**Supplied passage**
•••••

# Sears Craftsman 30" 88396 or Ariens Deluxe 30



## rieltime (Oct 27, 2014)

Hey all, love these forums as they help simple people like myself make semi educated decisions. I've been plowing my 250' driveway with my John Deere lawn tractor for the past 8 years and after last year I said enough is enough. Plowing just was just pushing the snow into mounds and I find my driveway getting narrower and narrower. Plowing at the end of the driveway was a real challenge especially when the street plows go by.

So I decided to take the plunge and purchase a snowblower. The two I looking at which are conveniently located by me are the Ariens Deluxe 30 from Home Depot and and Craftsman 30" model 88396. The Craftsman is $100 less, seems to have a larger engine, comes with drift cutters and the Ariens seems to have be a little better built but what do I know. Do you think the Craftsman would have more power with a bigger engine? Is the extra dough for the Ariens worth it? Any input would be appreciated. I want to complete this purchase before these units are out of stock.

Thanks,


----------



## q95 (Sep 17, 2014)

•••••

**What you will do**
(a) In the snowblower thread above, how long is the driveway the poster has been clearing with a lawn tractor?
(b) Pick up the snowblower thread above from its last line and continue it.
The listing that comes after the snowblower thread has no role here.

**Collected material**
•••••

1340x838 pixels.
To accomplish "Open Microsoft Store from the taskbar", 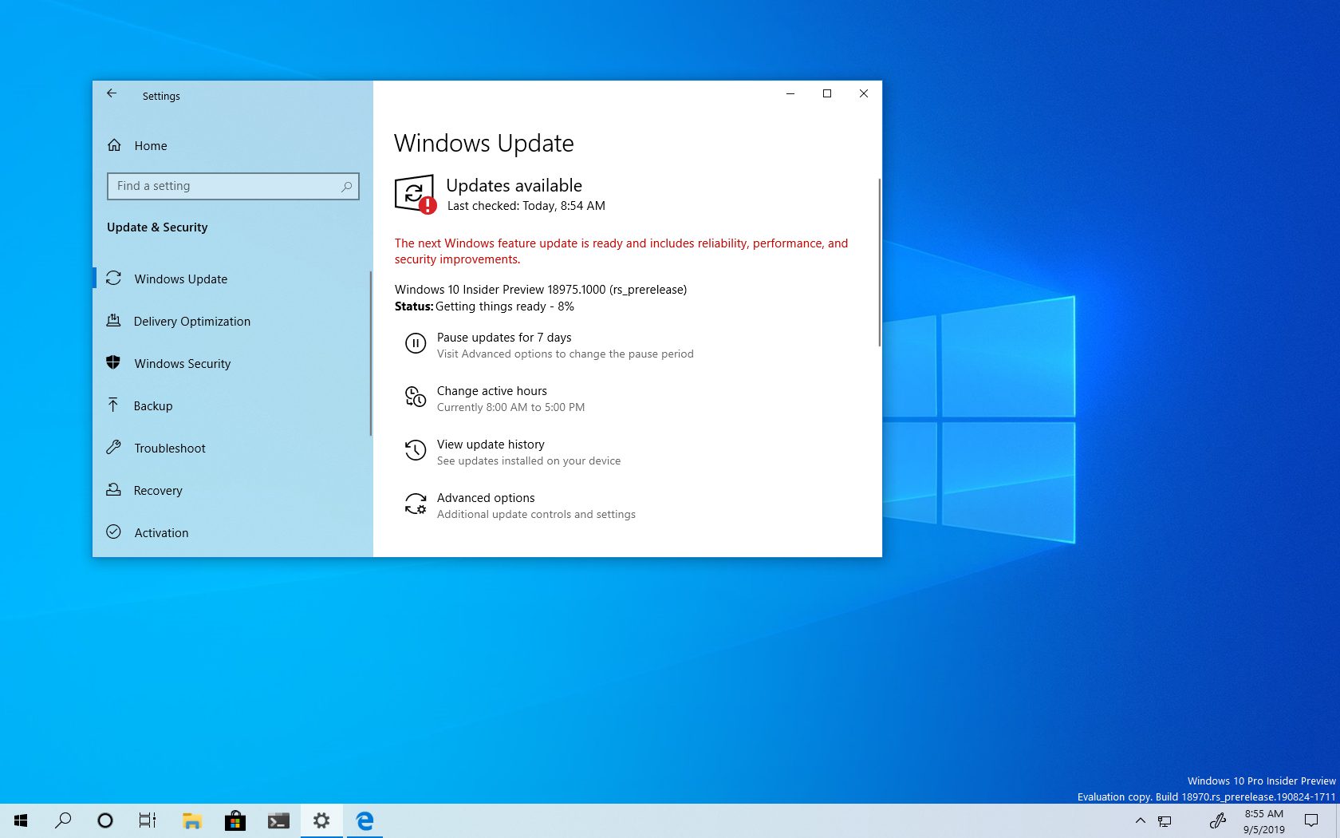I will point(235,820).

•••••

**Answers**
(a) 250 feet.

(b)
Ariens is extending the 3-year warranty to 5-years, its their current promotion. However, you need to purchase and register by 10/31.

I would go w/ the Ariens. Mostly because I have had poor luck w/ Craftsman (mowers) in the past ... and what I read here from multiple different posters. I'm sure they'll chime in soon!

PS, I'd buy from a local dealer instead of Home Depot, that's just so you have a knowledgeable person to do address any set-up problems. However, if you think you may want a return and full refund, it sounds like HD has been great to work with for some with problems (not sure if most of those problems are partially/fully HD lack of set-up).


----------



## brickcity (Jan 23, 2014)

for only $100 savings for similar sized machine the ariens is a no brainer. my brother bought a craftsman around 15 years ago. he still has it but has had numerous issues with it


----------



## detdrbuzzard (Jan 20, 2012)

hello rieltime, welcome to *SBF!!* I have to agree with brick city even if the ariens cost more. personally I wouldn't be looking at craftsman snowblowers


----------



## rieltime (Oct 27, 2014)

Thanks all for your input. Since I have a Lowes nearby I might as well put the Troy-Bilt XP Storm 3090 XP into the conversation. This unit has the same size engine and the same price as the Craftsman. It also offers heated handgrips. Any thoughts?


----------



## rieltime (Oct 27, 2014)

Also, I just noticed that I do have Toro dealers nearby (not HD). Are they worth a look? Sorry for all the questions as I'm hoping I only need to do this once. ;-)


----------



## Shryp (Jan 1, 2011)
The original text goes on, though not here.